MIL OSI –
Source: The Holy See in Italian
Headline: AFRICA/KENYA – Ridurre la povertà e migliorare la sicurezza alimentare nella contea di Baringo gravemente colpita dai cambiamenti climatici
Baringo – Ridurre la povertà e costruire la resilienza della comunità attraverso il miglioramento della sicurezza alimentare e la risposta ai cambiamenti climatici nella contea di Baringo è l’obiettivo di un progetto post Covid-19, avviato nel maggio 2021, dal Camillian Disaster Service International . “La popolazione locale è fortemente dipendente dall’allevamento e dall’agricoltura di sussistenza, sensibile alle variazioni climatiche – si legge nella nota dei Camilliani pervenuta all’Agenzia Fides.
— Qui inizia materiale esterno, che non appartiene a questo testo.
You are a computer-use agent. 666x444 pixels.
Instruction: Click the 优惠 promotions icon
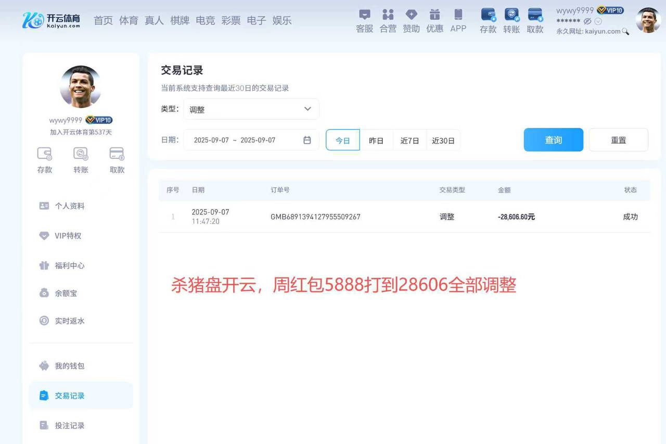434,20
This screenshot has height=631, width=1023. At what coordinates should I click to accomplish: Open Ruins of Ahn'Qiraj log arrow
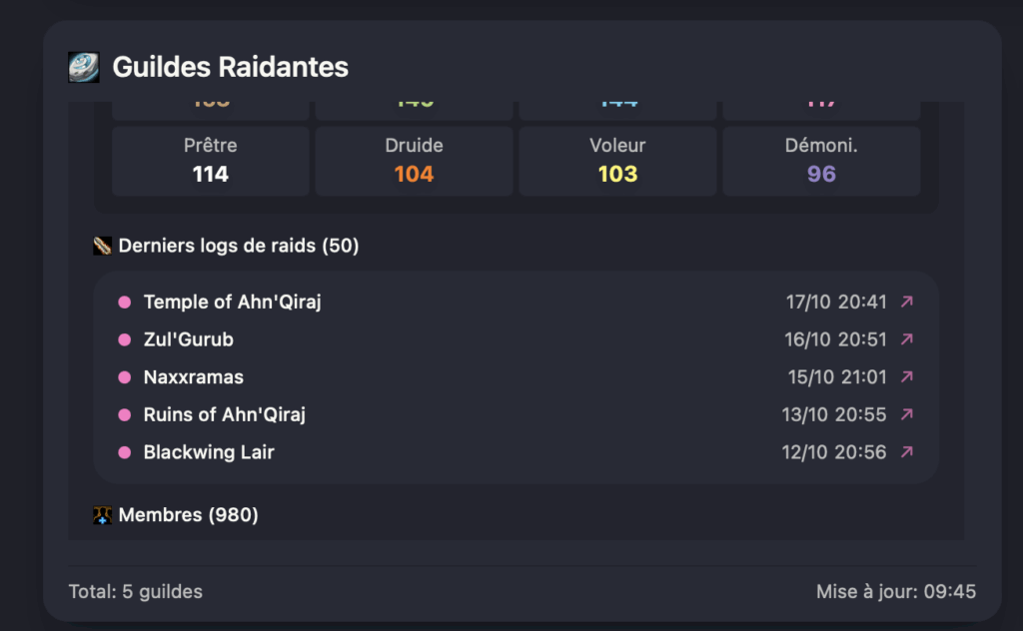tap(907, 414)
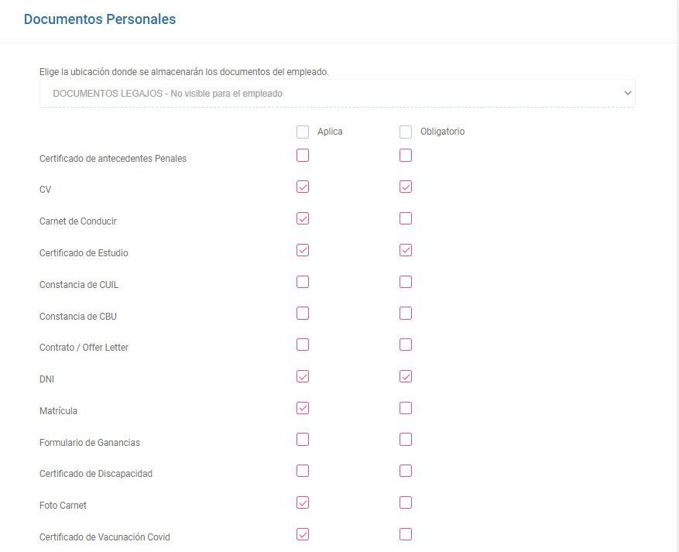Toggle the Aplica select-all header checkbox

303,132
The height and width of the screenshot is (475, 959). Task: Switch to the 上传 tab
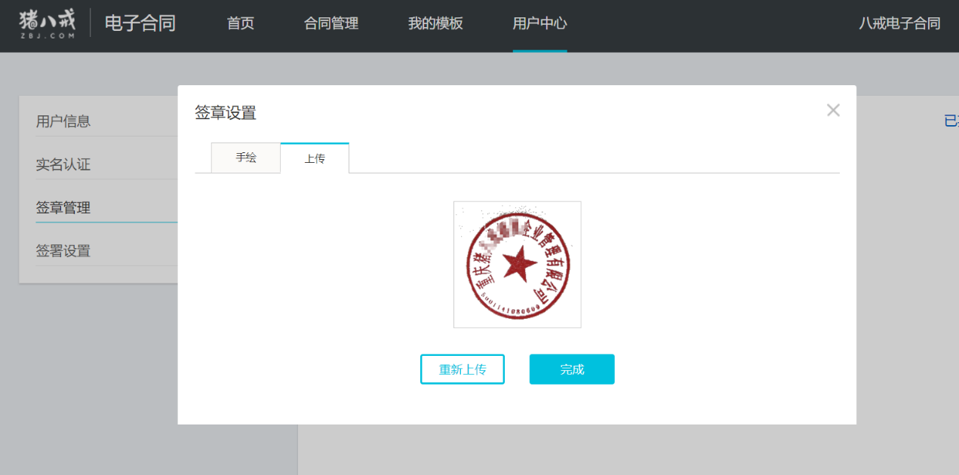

La regione soffre di insicurezza alimentare cronica e scarsità d’acqua a causa di una combinazione di fattori quali i conflitti basati sulle risorse naturali, la povertà, lo scarso sviluppo umano e le condizioni climatiche e meteorologiche sfavorevoli, come siccità e inondazioni perenni”.“E’ cruciale affrontare questi problemi per sradicare la povertà e costruire la resilienza delle popolazioni locali colpite dall’inondazione del lago Baringo che hanno causato lo sfollamento di oltre 3000 famiglie. Le scuole sono andate in gran parte distrutte e sono attualmente in costruzione. Inoltre, gli effetti del COVID-19 e gli scontri tribali nella contea hanno contribuito all’estrema povertà della zona. La comunità – proseguono fonti di Cadis – si è organizzata in un gruppo agricolo registrato dal governo come Salabani Farmers’ CBO che include ognuno 15 membri provenienti da 7 villaggi. I 105 membri sono composti da donne, uomini e giovani, tutti formati nell’ambito del progetto con l’obiettivo di migliorare la vita dei residenti di Salabani. E’ stato anche stipulato un memorandum d’intesa tra il governo della contea di Baringo e CADIS Kenya.”Attualmente, grazie al progetto, gli abitanti del luogo hanno a disposizione acqua per il consumo domestico, per il bestiame e per l’irrigazione. Sono state portate avanti attività per lo sviluppo delle capacità degli agricoltori sull’adattamento e la mitigazione dei cambiamenti climatici e sulla gestione del suolo, dell’acqua, delle colture e del bestiame, per metterli in condizione di essere i motori del proprio sviluppo. Si tratta di un progetto modello che può essere replicato in altre aziende agricole comunitarie della contea.